John Bergmayer, senior staff attorney for the media watchdog group Public Knowledge, is skeptical of all these deals for many reasons. The primary one, he said, is that they'd reduce the competition that keeps prices down, service decent and content diverse.

"As the Department of Justice and the FCC found when they blocked the AT&T-T-Mobile merger," he said, "you need a certain number of competitors to ensure that a market actually is competitive."

Other advocates say mergers seldom address the needs of communities of color, which are historically under-represented in media ownership and control. With enough public push-back, Bergmayer said, government agencies can be convinced to block these attempts at media "empire-building."

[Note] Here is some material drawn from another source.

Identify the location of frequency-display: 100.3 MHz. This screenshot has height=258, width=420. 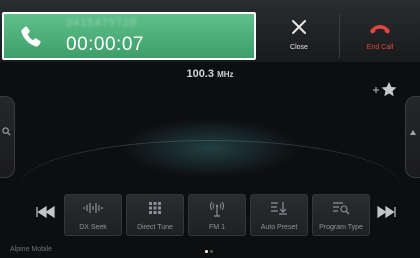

Betty Yu said her group, The Center for Media Justice, takes the general view that media mergers are always bad and customers are always on the losing side.

"People of color make up about 30 percent of the population, but we barely own any real media infrastructure," she said. "So, we know how this affects how our issues - around labor and education, health care and the environment - are covered for poor people, working people and people of color."

Bergmayer said the merger that "frightens" him the most is Comcast and Time Warner Cable. With NBC and NBC News already owned by Comcast, he said, their domination of cable would affect everything from news coverage to entertainment programming.

"Comcast plus Time Warner will be so big that they can essentially make or break any independent programming," he said. "So, you're creating a single gatekeeper that really determines what's going to be the successful video content nationwide."

As for all of the pending or rumored deals, Bergmayer said he would like to see a repeat of the public outpouring of negative comment that sank the merger between T-Mobile and AT&T.

"I think there's a very good chance that they'll be blocked or at least, that significant conditions would be put on them that would alleviate some of the harms," he said, "but it depends on a lot of people showing up."